Prompt:
Turn everything from the line containing "620x439 pixels. How" down to the end of the material below into a numbered list, leaving out any blank lines.

::::::::::

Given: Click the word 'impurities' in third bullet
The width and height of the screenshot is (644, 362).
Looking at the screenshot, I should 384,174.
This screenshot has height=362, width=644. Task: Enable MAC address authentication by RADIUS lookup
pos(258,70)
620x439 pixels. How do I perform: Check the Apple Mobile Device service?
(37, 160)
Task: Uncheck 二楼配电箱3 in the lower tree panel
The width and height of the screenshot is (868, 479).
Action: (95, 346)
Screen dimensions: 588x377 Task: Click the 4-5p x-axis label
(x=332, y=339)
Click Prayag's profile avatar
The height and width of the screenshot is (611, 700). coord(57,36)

::::::::::

Output of the exercise:
1. 620x439 pixels. How do I perform: Check the Apple Mobile Device service?
2. (37, 160)
3. Task: Uncheck 二楼配电箱3 in the lower tree panel
4. The width and height of the screenshot is (868, 479).
5. Action: (95, 346)
6. Screen dimensions: 588x377 Task: Click the 4-5p x-axis label
7. (x=332, y=339)
8. Click Prayag's profile avatar
9. The height and width of the screenshot is (611, 700). coord(57,36)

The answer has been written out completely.